§ WORK INSTRUCTIONS:
The answer is the exact text of every line from the one that contains "Instruction: Click the" to the final line of the entries below, with pictures left out.

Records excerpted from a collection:
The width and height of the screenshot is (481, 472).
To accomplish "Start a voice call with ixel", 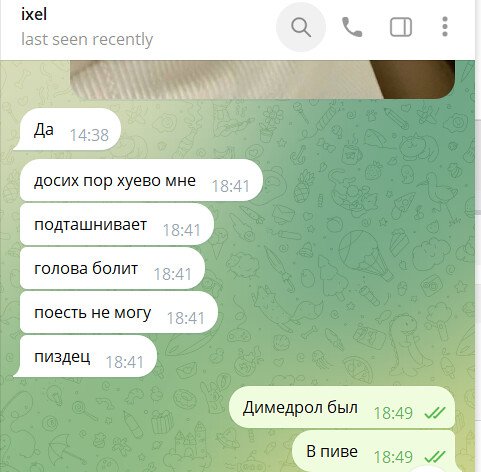I will [352, 27].
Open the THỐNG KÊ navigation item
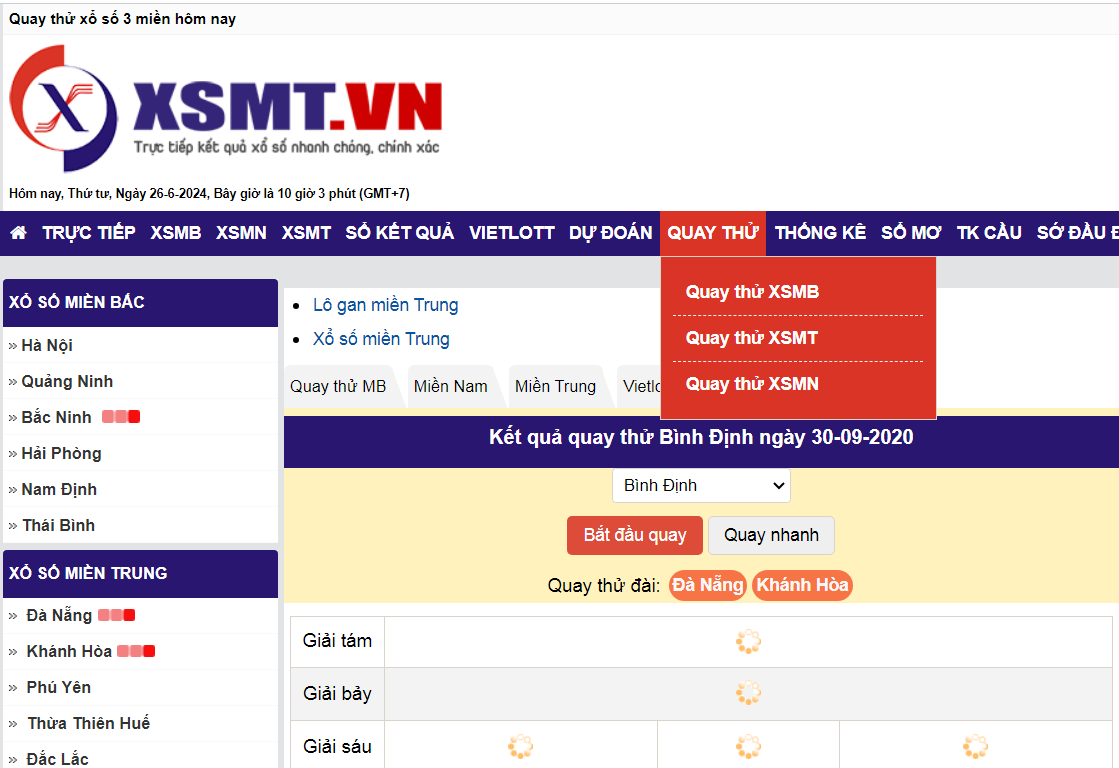Viewport: 1119px width, 768px height. (x=820, y=232)
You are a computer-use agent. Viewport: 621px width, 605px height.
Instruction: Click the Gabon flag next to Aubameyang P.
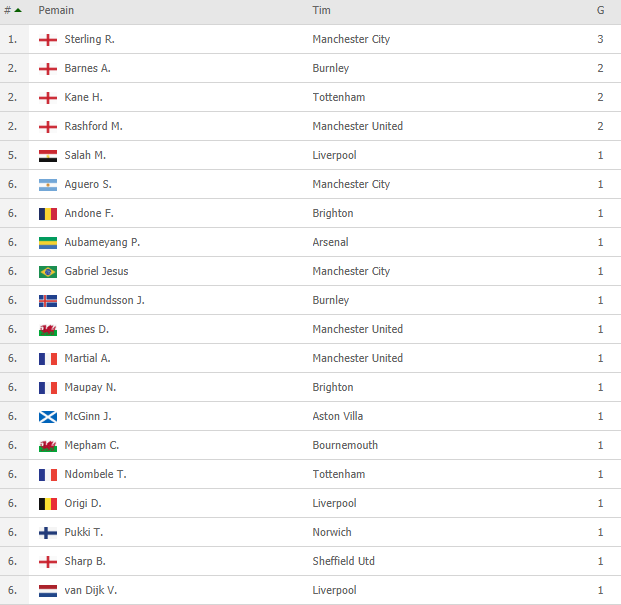click(x=47, y=243)
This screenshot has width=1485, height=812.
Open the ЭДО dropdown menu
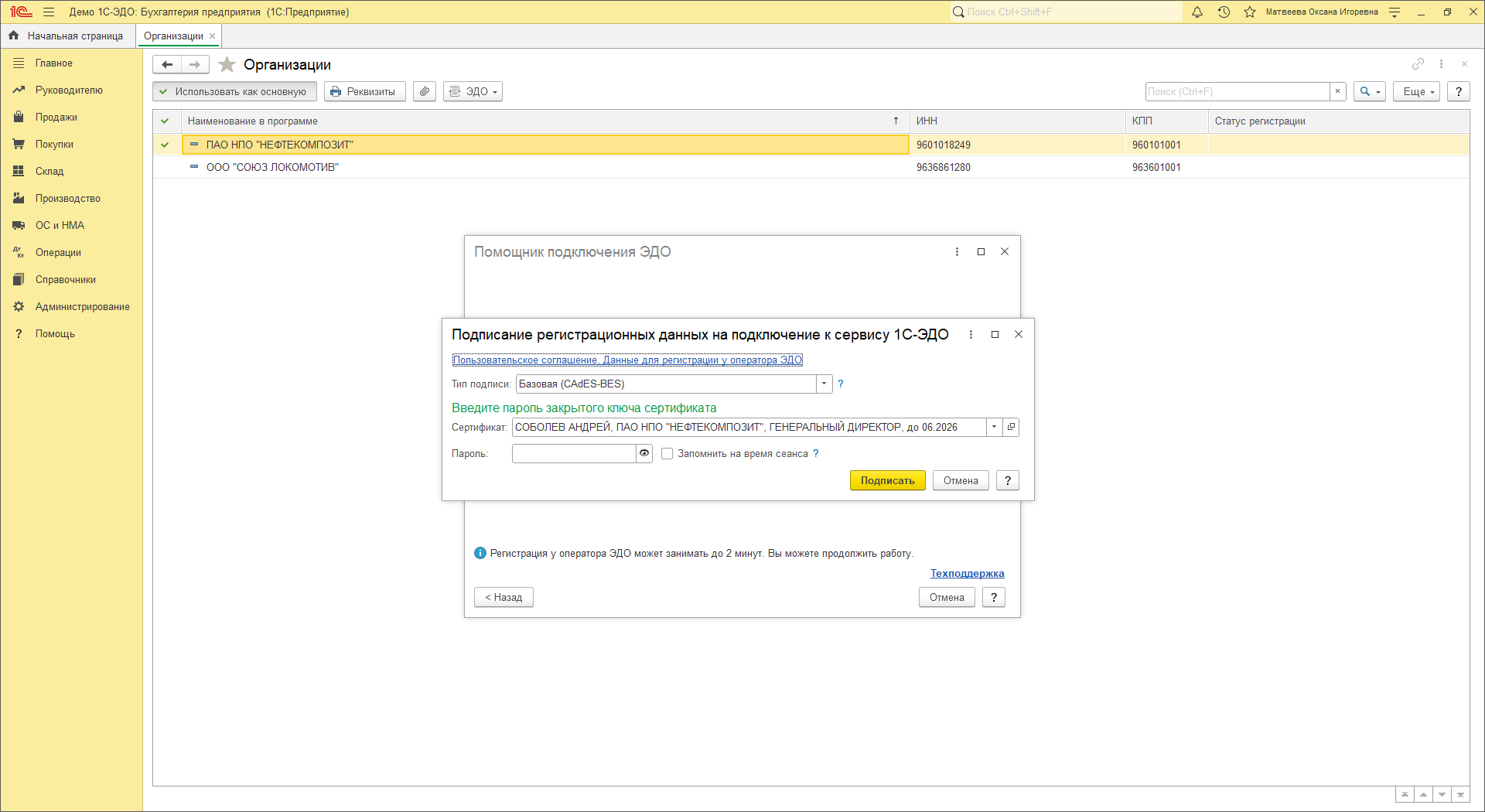pos(473,91)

§ ANSWER SECTION:
Instruction: Click the Gabon flag next to Aubameyang P.
click(x=47, y=243)
This screenshot has width=1485, height=812.
Open the ЭДО dropdown menu
pos(473,91)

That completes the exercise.